Celisa Steele: [00:15:04] Another thing we can say is, if you’re thinking, “Wow, this sounds like a lot to do to hit this bullseye,” this is a place where you can think about partnerships. We like to talk about partnerships a lot on the podcast, in part because we do believe that, when those players operating in that third sector can complement each other, there’s a lot of value to be delivered to the learner and the employer and the field, profession, and industry by partnering and collaborating when appropriate. So you, as the learning business, don’t necessarily have to “own” the digital credential or the certificate program that might be part of this bullseye, but, if you’re in partnership with someone who is owning that piece of it, and you’re tightly collaborating, you can still achieve those three pieces. It just may be that you’re bringing two, and someone else is bringing one piece of the puzzle.
Jeff Cobb: [00:15:56] We mentioned earlier—you mentioned, Celisa—that employers themselves, at least the larger and more sophisticated ones who have a dedicated learning and development function, are starting to take this whole idea of professional development and continuing education much more seriously in how they’re thinking about things. There are most likely coalitions of employers within your field that you can be in partnership with. We mentioned in passing that academic institutions are getting much more interested in this, continuing education, professional development becoming much more of a focus. A lot of times they’ve got the content; they may have the connections in their particular region of the country or whatever the case might be, but fertile opportunities for partnering in a variety of different ways to meet what is going to be a very dynamic and evolving need. There really is no one organization that can address a need like this. Partnerships, I think, are just so key to doing this.

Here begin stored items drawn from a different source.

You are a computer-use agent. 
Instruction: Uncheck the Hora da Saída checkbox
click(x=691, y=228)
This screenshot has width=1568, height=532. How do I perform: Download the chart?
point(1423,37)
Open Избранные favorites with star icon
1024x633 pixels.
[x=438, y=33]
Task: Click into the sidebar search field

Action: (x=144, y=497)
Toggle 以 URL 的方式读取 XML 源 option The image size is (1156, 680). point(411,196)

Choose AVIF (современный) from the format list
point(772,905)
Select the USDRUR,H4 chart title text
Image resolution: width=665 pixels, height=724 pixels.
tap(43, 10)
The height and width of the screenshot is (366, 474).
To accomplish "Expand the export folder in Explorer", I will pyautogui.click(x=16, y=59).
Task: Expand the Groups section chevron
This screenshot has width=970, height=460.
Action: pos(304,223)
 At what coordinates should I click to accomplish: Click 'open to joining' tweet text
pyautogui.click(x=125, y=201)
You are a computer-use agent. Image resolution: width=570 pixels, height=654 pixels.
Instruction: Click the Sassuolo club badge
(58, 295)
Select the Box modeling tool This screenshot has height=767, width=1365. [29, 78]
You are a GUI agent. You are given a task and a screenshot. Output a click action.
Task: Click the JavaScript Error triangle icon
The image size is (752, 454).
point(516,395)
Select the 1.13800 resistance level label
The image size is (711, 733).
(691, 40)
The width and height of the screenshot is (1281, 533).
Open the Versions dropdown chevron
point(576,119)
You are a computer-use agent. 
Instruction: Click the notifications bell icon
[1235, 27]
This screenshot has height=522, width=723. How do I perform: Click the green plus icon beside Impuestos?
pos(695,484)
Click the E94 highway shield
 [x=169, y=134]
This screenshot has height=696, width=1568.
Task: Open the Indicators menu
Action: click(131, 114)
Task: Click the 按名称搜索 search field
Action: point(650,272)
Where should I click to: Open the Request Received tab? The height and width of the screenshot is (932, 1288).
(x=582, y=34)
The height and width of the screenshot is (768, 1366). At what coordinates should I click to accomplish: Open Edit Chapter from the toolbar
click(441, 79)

Celisa Steele: [00:16:55] And delivering the type of value, the kind of impact that’s at the center of this Venn diagram that we’re talking about, we’re getting to the point where that’s table stakes. That’s what people are going to expect. Again, they’re looking for that high return on investment. Being able to deliver that kind of impact, that kind of value isn’t going to be optional. Learners and employers have too many other options or too many competing demands to make the investment if they can’t be assured that there’s some big return and some real value and significant results in that investment.
Jeff Cobb: [00:17:31] Our view is now is the time to pull back. Consider approaches like learning paths, career paths that we’ve talked about here. Consider alternative credentials, credentialing in general, how that fits into how you’re serving your market. Consider how you’re supporting the workforce in your particular field or industry. What support can your organization provide? Pull back, and consider those three things, those three overlapping circles in that Venn diagram—and then aim for that bullseye.
Jeff Cobb: [00:18:11] Providing learning paths, offering valued credentials, and aligning with employer needs—each of those three activities is powerful on its own. But the combination of the three is even more potent and a bullseye we believe it’s worth learning businesses aiming for.